Np(V) sorption onto zirconia: a combined spectroscopy, batch and modeling study

When assessing the long-term safety of a nuclear waste repository, the interactions of dissolved long-lived radionuclides, such as the actinide neptunium, with corroded phases in the near-field of the repository have to be considered. Zirconia (ZrO₂) is the main corrosion product of the zircaloy cladding material of nuclear fuel rods and can constitute a first barrier against the release of mobilized radionuclides into the environment.
To gain a detailed understanding of the Np(V) sorption processes at the zirconia‒water interface, a comprehensive multimethod approach was pursued. Molecular level information about the Np(V) surface species were derived by in situ Attenuated Total Reflection Fourier Transform Infrared Spectroscopy (ATR FT-IR) and Extended X-ray Absorption Fine Structure Spectroscopy (EXAFS).
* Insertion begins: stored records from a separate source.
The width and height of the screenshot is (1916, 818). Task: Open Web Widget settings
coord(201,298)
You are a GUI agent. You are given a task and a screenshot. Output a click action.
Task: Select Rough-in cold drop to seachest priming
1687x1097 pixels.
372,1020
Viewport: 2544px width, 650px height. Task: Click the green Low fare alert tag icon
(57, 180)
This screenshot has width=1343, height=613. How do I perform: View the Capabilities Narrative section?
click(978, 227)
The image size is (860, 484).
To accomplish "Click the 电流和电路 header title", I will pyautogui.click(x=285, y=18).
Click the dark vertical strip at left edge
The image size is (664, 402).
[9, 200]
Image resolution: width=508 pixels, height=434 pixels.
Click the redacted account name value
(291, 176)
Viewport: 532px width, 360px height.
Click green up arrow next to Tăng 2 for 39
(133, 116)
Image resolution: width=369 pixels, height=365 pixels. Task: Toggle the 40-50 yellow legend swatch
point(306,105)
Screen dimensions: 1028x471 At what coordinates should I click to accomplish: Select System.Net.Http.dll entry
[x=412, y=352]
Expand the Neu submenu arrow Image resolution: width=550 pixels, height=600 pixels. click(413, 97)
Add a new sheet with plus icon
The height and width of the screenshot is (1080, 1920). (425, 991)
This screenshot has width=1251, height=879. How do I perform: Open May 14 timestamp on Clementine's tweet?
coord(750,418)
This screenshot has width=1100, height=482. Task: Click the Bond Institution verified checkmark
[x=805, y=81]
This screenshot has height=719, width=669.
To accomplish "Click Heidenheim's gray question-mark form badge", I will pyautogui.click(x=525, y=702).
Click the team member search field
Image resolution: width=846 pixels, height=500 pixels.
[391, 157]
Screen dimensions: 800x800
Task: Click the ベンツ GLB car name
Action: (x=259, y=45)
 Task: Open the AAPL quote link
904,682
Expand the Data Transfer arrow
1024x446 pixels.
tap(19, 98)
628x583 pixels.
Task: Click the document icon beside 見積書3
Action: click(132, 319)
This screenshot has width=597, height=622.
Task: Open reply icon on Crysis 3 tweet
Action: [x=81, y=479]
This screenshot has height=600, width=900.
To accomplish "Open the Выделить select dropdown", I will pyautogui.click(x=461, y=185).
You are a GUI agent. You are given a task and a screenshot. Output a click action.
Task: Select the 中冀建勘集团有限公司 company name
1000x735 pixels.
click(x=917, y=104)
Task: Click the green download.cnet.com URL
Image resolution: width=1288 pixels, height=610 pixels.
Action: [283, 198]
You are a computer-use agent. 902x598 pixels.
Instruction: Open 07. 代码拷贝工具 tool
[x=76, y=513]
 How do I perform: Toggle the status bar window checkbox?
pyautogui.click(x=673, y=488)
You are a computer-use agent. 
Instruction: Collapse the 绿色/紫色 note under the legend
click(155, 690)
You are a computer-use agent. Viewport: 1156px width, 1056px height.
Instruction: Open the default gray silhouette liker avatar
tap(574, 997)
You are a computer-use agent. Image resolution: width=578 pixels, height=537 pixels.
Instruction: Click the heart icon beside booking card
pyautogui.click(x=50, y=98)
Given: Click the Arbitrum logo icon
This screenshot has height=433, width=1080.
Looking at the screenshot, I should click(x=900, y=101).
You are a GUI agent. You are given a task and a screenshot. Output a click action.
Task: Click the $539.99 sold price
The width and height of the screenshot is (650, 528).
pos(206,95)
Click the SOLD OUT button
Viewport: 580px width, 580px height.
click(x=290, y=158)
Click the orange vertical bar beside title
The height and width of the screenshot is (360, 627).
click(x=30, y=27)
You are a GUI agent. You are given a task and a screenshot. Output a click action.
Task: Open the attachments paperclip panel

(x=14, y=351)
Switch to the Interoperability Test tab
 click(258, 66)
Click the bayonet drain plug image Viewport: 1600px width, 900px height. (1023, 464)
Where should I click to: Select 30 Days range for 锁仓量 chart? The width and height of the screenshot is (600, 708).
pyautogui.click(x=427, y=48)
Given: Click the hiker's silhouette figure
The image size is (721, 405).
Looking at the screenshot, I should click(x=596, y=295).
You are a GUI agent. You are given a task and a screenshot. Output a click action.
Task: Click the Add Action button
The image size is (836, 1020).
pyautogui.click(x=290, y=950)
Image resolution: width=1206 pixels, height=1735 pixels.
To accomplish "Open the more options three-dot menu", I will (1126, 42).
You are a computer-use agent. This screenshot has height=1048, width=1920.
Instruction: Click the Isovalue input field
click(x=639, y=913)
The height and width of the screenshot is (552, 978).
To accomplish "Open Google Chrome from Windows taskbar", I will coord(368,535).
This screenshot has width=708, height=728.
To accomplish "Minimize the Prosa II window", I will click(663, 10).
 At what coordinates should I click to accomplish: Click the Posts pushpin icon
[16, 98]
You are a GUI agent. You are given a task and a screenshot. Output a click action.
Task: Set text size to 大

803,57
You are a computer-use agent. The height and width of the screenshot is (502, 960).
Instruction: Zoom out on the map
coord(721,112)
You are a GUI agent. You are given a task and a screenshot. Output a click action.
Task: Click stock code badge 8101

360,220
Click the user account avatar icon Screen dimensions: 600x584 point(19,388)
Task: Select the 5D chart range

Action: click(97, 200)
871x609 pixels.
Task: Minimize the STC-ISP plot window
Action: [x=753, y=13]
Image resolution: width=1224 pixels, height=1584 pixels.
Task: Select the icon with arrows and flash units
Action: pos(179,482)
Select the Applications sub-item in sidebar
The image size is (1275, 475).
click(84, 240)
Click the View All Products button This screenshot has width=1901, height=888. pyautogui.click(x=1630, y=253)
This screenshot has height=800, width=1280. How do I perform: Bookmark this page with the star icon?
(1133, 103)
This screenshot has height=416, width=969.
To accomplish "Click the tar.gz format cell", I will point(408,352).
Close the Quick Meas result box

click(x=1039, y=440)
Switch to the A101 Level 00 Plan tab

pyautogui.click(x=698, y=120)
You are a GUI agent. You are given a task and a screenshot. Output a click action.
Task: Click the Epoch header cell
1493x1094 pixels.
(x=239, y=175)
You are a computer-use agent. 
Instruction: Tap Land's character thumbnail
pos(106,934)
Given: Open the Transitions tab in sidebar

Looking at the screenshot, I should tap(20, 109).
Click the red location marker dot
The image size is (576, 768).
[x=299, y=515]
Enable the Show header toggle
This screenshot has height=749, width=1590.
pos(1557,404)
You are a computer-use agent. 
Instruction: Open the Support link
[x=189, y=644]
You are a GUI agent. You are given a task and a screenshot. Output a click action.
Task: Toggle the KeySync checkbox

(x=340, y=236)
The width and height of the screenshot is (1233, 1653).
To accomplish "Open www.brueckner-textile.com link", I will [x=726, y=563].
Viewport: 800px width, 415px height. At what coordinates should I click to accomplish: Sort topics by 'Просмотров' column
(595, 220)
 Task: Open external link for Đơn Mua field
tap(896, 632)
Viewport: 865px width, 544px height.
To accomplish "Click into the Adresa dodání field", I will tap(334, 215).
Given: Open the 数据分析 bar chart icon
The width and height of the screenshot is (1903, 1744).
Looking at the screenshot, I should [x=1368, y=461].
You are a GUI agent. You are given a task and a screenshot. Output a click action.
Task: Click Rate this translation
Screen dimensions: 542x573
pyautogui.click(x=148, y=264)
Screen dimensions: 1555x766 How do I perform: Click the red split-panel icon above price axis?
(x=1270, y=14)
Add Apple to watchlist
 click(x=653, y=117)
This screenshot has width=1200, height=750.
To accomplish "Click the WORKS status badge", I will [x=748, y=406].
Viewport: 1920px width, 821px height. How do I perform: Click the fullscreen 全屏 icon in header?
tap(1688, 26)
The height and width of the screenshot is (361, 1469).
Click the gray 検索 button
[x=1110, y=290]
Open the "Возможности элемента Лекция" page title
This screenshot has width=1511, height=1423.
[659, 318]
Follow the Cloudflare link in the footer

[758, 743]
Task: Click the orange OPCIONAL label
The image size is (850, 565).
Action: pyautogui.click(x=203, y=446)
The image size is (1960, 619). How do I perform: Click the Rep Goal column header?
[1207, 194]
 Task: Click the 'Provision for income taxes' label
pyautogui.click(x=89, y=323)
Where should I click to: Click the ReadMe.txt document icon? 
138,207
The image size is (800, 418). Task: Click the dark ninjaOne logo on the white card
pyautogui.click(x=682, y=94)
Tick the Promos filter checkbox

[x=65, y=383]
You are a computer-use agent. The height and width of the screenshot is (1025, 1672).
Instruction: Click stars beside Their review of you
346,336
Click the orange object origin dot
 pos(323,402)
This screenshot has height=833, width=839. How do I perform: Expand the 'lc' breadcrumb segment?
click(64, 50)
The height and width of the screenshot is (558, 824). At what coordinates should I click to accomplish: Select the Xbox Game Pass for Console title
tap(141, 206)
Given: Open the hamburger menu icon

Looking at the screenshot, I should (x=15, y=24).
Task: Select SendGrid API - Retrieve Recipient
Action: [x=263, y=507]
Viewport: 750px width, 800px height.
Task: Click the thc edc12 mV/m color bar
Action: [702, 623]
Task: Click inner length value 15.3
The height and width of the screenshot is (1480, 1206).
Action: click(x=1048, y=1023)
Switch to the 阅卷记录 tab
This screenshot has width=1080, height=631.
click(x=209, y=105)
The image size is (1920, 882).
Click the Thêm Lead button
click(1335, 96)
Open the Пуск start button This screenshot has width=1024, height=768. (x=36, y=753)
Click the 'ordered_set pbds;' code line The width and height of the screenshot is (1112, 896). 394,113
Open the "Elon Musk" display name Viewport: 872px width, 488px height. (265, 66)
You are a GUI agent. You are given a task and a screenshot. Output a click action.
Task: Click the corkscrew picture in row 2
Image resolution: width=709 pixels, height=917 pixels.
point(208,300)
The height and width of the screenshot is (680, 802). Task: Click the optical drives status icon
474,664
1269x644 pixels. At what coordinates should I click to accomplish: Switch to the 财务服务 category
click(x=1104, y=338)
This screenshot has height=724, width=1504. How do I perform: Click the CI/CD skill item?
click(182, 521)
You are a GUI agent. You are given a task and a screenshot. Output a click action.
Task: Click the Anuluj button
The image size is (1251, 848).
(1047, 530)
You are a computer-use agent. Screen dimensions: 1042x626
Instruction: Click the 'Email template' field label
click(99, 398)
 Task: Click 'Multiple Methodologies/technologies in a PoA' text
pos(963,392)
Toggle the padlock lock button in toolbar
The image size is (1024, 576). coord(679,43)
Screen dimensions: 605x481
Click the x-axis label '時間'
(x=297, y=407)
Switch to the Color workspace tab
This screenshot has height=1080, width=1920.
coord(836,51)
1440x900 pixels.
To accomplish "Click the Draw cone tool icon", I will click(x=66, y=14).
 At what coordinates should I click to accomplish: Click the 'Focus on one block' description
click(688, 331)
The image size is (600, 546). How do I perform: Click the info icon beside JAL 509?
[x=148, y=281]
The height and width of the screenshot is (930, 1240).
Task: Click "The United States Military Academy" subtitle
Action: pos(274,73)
The Np L₃-absorption edge (17,610 eV) is commonly used for EXAFS investigations of neptunium. However, the Zr K absorption edge (17,998 eV) is close in energy to the Np L₃-edge, reducing the k-range that can be evaluated. Since attempts to use the Np L₂-edge (21,600 eV) with an energy above the Zr K-edge were not successful, the Np L₃-edge EXAFS spectra had to be used to gain information about the molecular environment of the sorbed Np(V) surface species. The short Np-Zr distance of approximately 3.6 Å derived from EXAFS spectra revealed the predominant formation of bidentate inner-sphere Np(V) surface complexes. ATR FT-IR experiments were conducted at different pH values and a shift of the asymmetric stretching vibration of Np(V) (𝜈₃(NpO₂⁺) towards lower energies was observed at acidic pH, revealing the interactions between Np(V) and ZrO₂. Furthermore, the sorption process was only slightly reversible, also indicating the formation of Np(V) inner-sphere complexes. However, with increasing pH, vibrational surface modes of the ZrO₂ matrix appeared, which were overlapping with Np(V) stretching frequency and impeding the investigation of the pH-dependent surface speciation of Np(V).
Batch sorption experiments (varying ionic strength, Np(V) concentration, and solid-to-liquid ratio (m/V)) as well as a sorption isotherm experiment at pH 6 were conducted to study the sorption processes of the Np(V)‒ZrO₂ system on the macroscopic scale. The sorption of Np(V) was independent of ionic strength, also indicating the formation of Np(V) inner-sphere surface complexes. This was supported by zeta potential measurements in the presence of neptunium, where a shift to higher pH values of the isoelectric point of the neat ZrO₂ was observed. With increasing m/V the Np(V) sorption edge was shifted towards lower pH values, indicating the presence of different kinds of sorption sites, which was also deduced from the shape of the sorption isotherm.
Reliable information about the number and denticity of surface species obtained by spectroscopic and macroscopic investigations enable modeling approaches such as surface complexation modeling (SCM) to be robust. The results derived by SCM will in turn contribute to a more reliable prediction of the environmental fate of neptunium.